Please copy the items below verbatim, from the first line through the line containing "Action: pos(511,73)", including both of those lines.

[Items from a pointing dataset]
-- BEGIN --
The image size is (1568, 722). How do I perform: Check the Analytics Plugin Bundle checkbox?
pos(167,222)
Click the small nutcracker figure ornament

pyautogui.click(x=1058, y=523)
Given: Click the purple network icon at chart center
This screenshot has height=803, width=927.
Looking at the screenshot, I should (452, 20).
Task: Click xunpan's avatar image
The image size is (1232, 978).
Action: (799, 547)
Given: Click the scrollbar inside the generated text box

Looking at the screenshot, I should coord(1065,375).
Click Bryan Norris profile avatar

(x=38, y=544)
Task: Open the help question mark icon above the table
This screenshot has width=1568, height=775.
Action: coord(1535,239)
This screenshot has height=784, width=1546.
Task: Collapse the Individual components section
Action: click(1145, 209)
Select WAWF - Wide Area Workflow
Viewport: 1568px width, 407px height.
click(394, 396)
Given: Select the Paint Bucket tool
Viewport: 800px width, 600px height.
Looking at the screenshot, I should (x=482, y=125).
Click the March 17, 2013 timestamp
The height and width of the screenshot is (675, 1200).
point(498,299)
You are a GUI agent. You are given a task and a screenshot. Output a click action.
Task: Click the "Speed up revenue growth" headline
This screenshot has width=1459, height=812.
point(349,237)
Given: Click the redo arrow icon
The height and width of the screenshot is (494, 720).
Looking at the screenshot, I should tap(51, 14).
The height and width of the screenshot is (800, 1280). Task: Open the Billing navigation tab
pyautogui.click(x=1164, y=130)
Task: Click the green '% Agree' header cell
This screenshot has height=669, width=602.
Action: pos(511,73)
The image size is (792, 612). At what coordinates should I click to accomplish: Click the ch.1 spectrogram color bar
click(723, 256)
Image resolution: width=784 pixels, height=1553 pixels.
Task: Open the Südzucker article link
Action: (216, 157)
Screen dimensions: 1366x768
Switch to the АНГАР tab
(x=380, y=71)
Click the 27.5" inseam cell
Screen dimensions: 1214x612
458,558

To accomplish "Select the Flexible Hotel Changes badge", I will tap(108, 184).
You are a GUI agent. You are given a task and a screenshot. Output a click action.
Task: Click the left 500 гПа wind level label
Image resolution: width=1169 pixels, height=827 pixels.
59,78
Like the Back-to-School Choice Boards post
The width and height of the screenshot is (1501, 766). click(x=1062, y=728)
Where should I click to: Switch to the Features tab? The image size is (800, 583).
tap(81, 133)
-- END --
» **EXERCISE RESULT**
The image size is (1568, 722). How do I perform: Check the Analytics Plugin Bundle checkbox?
pos(167,222)
Click the small nutcracker figure ornament

pyautogui.click(x=1058, y=523)
Given: Click the purple network icon at chart center
This screenshot has height=803, width=927.
Looking at the screenshot, I should (452, 20).
Task: Click xunpan's avatar image
The image size is (1232, 978).
Action: (799, 547)
Given: Click the scrollbar inside the generated text box

Looking at the screenshot, I should coord(1065,375).
Click Bryan Norris profile avatar

(x=38, y=544)
Task: Open the help question mark icon above the table
This screenshot has width=1568, height=775.
Action: coord(1535,239)
This screenshot has height=784, width=1546.
Task: Collapse the Individual components section
Action: click(1145, 209)
Select WAWF - Wide Area Workflow
Viewport: 1568px width, 407px height.
click(394, 396)
Given: Select the Paint Bucket tool
Viewport: 800px width, 600px height.
Looking at the screenshot, I should (x=482, y=125).
Click the March 17, 2013 timestamp
The height and width of the screenshot is (675, 1200).
point(498,299)
You are a GUI agent. You are given a task and a screenshot. Output a click action.
Task: Click the "Speed up revenue growth" headline
This screenshot has width=1459, height=812.
point(349,237)
Given: Click the redo arrow icon
The height and width of the screenshot is (494, 720).
Looking at the screenshot, I should tap(51, 14).
The height and width of the screenshot is (800, 1280). Task: Open the Billing navigation tab
pyautogui.click(x=1164, y=130)
Task: Click the green '% Agree' header cell
This screenshot has height=669, width=602.
Action: pos(511,73)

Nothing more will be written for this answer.